De hecho, la última batalla de la guerra civil, que además resultó con victoria de las tropas confederadas a cargo del coronel John Ford, se libró los días 12 y 13 de abril de 1865 en Palmito Ranch, a unas millas de Brownsville, Texas, tres días después de la rendición del general Lee. Derrotadas, las tropas de la Unión al mando del coronel Barrett se replegaron a Brownsville.

De acuerdo con el general Sheridan, el general Grant estaba convencido de que la victoria sobre la confederación no sería total mientras los invasores europeos estuvieran ocupando México en respaldo del gobierno imperial de Maximiliano de Habsburgo. Mientras el Segundo Imperio Mexicano le garantizaba a Francia la seguridad de sus colonias en América, para Estados Unidos en cambio, el factor externo de su seguridad residía en la victoria de Juárez y el restablecimiento de la República en México.

A pesar de la amenaza que la ocupación francesa de México representaba para Estados Unidos, este país no apoyó a Juárez. El 6 de abril de 1862 el embajador estadounidense en México, Thomas Corwin, firmó un tratado con Manuel Doblado, ministro de Relaciones Exteriores de Juárez, cuyo objetivo era que su país hiciera un préstamo de quince millones a México para pagar los reclamos de deuda a las potencias europeas, dejando en garantía todas las propiedades expropiadas que no se habían vendido. El tratado no fue ratificado, entre otras cosas porque William Seward, el secretario de Estado de Lincoln, sabía que la intención de Francia no era cobrar la deuda sino apoderarse de México. Además, a pesar de la Doctrina Monroe en la que Estados Unidos advertía a las monarquías europeas que no toleraría nuevas incursiones en el continente americano, el temor a entrar en un conflicto con Francia, propició que Estados Unidos no apoyara a Juárez ni siquiera con la venta de armas.

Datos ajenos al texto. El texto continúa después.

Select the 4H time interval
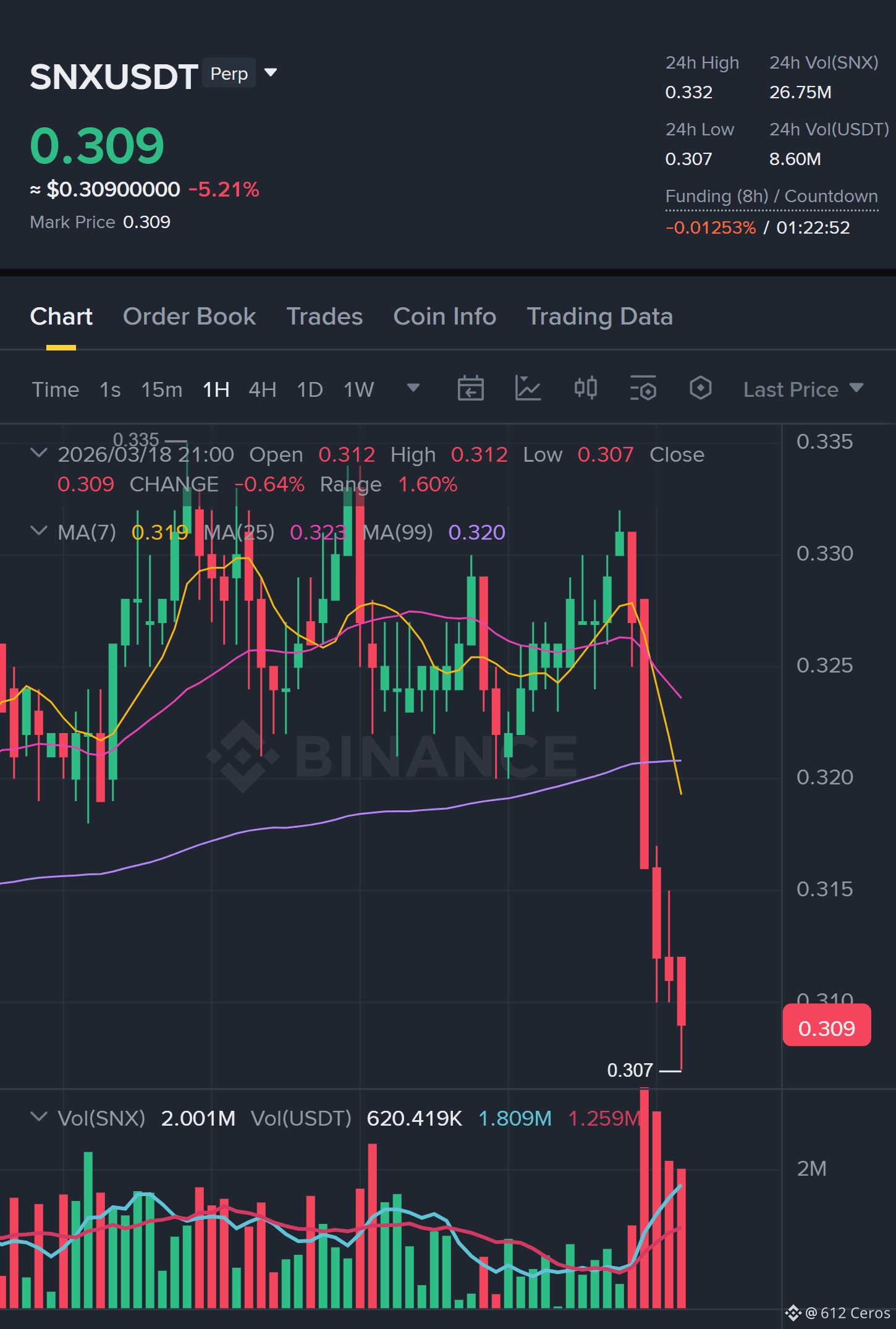This screenshot has height=1329, width=896. pos(262,389)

A la victoria del general Zaragoza en la batalla del 5 de mayo de 1862 siguió la llegada de nuevas tropas francesas al mando del general Foley, con lo que los franceses ocuparon México imponiendo un gobierno imperial encabezado por Maximiliano de Habsburgo, el cual se extendió hasta el 15 de julio de 1867, fecha en que Juárez, después de expulsar a las tropas francesas y pasar por las armas a Maximiliano, hizo su entrada triunfal a la Ciudad de México para restablecer la República.

La resistencia de las tropas liberales de Juárez impidió que Francia consolidara su presencia en México, lo que evitó la posibilidad de una alianza entre franceses y confederados, lo cual habría modificado el balance de fuerzas entre los contendientes de la guerra civil americana.

Aunque haya sido de manera indirecta, lo cierto es que la resistencia militar de Juárez y la expulsión de los soldados franceses de México, contribuyeron a la lucha de Lincoln por mantener a Estados Unidos como un solo país.

De acuerdo con el profesor David Hayes-Bautista, las primeras celebraciones de la batalla del cinco de mayo se llevaron a cabo en el área de Los Ángeles, California, en plena guerra civil, organizadas por las juntas patrióticas mexicanas. Esta población sureña de origen mexicano que había apoyado a Juárez, temía las consecuencias de una victoria de los esclavistas confederados, pues compartía con la Unión y con México, los valores de libertad y democracia en riesgo por la rebelión confederada y por la intervención francesa.

La celebración del 5 de mayo se hizo binacional en la década de los ochenta con la llegada masiva de mexicanos a los Estados Unidos de América y su poder de compra que cautivó a instituciones financieras y comerciales.

*Cónsul General de México en Laredo, Texas.